Secret ‘Services’
Council of Europe Confirms Polish-CIA Secret Prisons; What Else is There?
Jun 01, 2007
It is now official: After a nineteen-month inquiry for the Council of Europe, Swiss Senator Dick Marty has concluded that Poland did in fact harbor secret prisons for the American CIA between 2003 and 2005 for some of what he called the agency’s most "high-value" detainees.
"There is now enough evidence to state that secret detention facilities run by the CIA did exist in Europe from 2003-2005, in particular in Poland and Romania," Marty said in the Council of Europe Report.
Polish authorities have been quick to deny the accusations.
"There were no secret bases in Poland," foreign ministry spokesman Robert Szaniawski told Agence France-Presse, claiming that there was "no evidence to back up these accusations," and expressing "regret that Poland once again stands publicly accused."
Unfortunately, there appears to be ample evidence, and Marty asserts that he has "sufficient grounds to declare that the highest state authorities were aware of the CIA’s illegal activities on their territories," – evidence he says would stand up in court, in spite of the confidentiality he has promised his sources.

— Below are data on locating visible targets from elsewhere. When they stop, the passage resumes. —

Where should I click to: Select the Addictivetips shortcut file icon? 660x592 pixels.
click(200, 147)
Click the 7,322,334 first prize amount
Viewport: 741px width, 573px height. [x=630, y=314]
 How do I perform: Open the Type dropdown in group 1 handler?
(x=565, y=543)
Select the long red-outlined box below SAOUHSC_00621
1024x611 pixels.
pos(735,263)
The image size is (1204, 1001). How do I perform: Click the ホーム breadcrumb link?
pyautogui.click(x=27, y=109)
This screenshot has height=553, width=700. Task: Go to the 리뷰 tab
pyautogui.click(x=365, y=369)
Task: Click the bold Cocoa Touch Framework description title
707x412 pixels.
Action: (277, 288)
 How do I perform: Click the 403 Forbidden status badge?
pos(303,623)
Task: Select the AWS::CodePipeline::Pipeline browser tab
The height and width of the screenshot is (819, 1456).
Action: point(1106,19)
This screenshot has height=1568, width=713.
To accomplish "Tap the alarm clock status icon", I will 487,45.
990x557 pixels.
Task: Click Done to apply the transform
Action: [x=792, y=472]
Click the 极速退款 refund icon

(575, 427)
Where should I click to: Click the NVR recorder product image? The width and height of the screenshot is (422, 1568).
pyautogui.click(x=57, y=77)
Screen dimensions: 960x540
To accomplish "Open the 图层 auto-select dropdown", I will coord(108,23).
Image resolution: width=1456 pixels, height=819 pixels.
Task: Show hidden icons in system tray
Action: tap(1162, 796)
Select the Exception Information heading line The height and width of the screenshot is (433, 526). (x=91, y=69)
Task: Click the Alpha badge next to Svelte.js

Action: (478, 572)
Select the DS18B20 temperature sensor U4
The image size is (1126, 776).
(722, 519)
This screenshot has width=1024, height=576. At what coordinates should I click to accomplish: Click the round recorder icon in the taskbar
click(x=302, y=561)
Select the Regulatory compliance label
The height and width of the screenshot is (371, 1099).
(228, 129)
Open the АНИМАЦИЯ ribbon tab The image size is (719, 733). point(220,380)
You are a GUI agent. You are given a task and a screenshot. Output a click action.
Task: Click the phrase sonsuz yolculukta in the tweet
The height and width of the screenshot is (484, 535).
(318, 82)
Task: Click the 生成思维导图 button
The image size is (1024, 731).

The chances are excellent that Marty is right: We have heard the same thing, and for what it’s worth, it’s hard to find anyone other than the Polish government who disagrees with him. In fact, our sources in off the record conversations have as good as bragged about this aspect of the Polish-U.S. relationship.
"We’re providing a variety of services for the U.S. government in Poland that would be illegal if carried out in the United States," one high-ranking official told The Vienna Review, with a gleeful expression of a man who had just talked his way out of an expensive speeding ticket.
One can’t help but wonder what these other services might entail.